The Stranger Theme of Philosophical Viewpoints: The Absurd

The Stranger reflects Camus’ philosophical stance as an absurdist. Is there a logical meaning to life? Is there some higher order or law governing it? Some rational explanation to the chaos and nonsense? Can we make sense of life at all? The answer from The Stranger to these questions is a categorical "No." There is no truth, no certainty, nor any unwavering, non-relative laws in life—and there is no sense in pursuing such impossibilities.

Questions About Philosophical Viewpoints: The Absurd

  1. It is difficult for Meursault to explain his motivation(s) for killing the Arab. Are the reasons he cites irrational? Are they justifiable? 
  2. Based on absurdity as defined in The Stranger, can an absurdist live a good, meaningful life without believing in the possibility of it rationally? 
  3. From an absurdist’s viewpoint, is Meursault more "free" in prison or outside of it?

Chew on This

Try on an opinion or two, start a debate, or play the devil’s advocate.

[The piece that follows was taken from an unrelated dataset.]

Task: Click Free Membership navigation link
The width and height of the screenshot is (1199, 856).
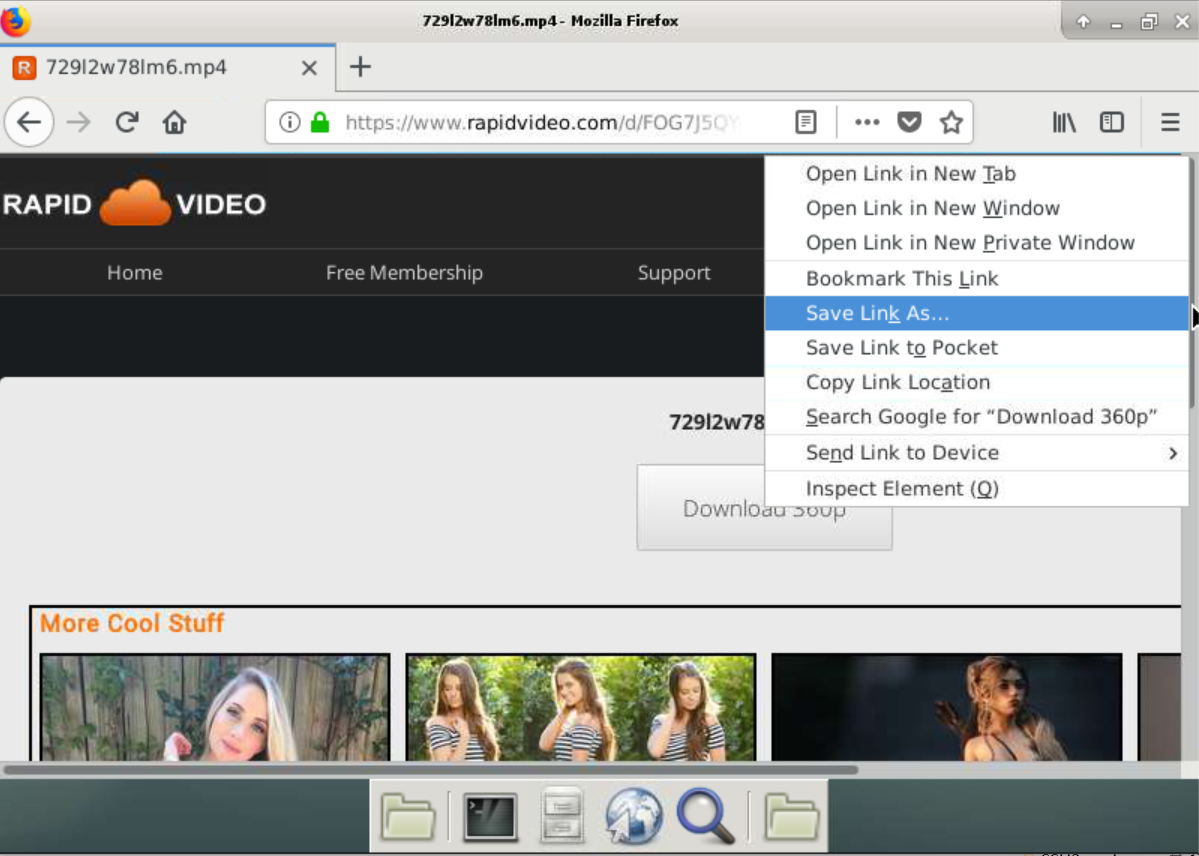Action: tap(404, 272)
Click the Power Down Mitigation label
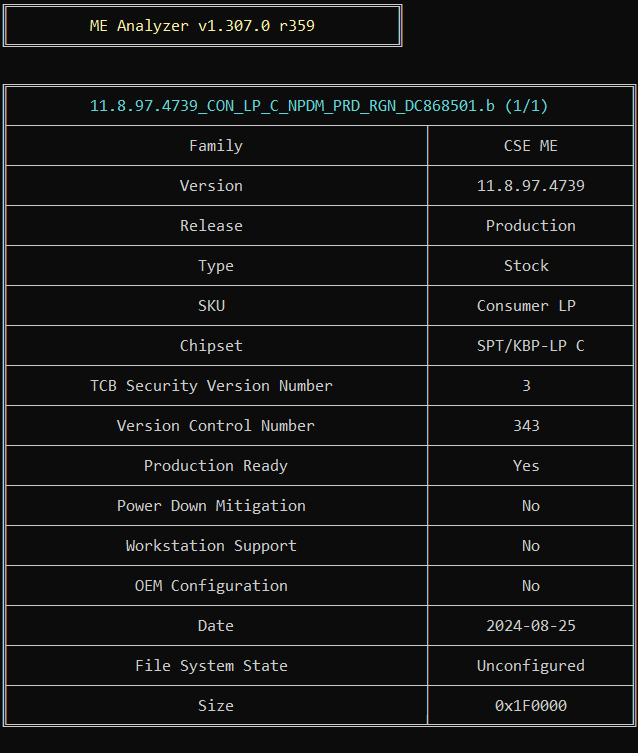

Meursault views his murder of the Arab as something that just "happened" at the sun-drenched beach: irrational and without premeditation. If you believe in the concept of responsibility is involved, this action is utterly indefensible. But if you're an Absurdist, Meursault’s explanation is at least possible.

Critics have stated that Absurdism is essentially meaningless because acceptance of it entails a life without meaning. This is incorrect; within the tenets of Absurdism, life can be meaningful despite its not having a rational order.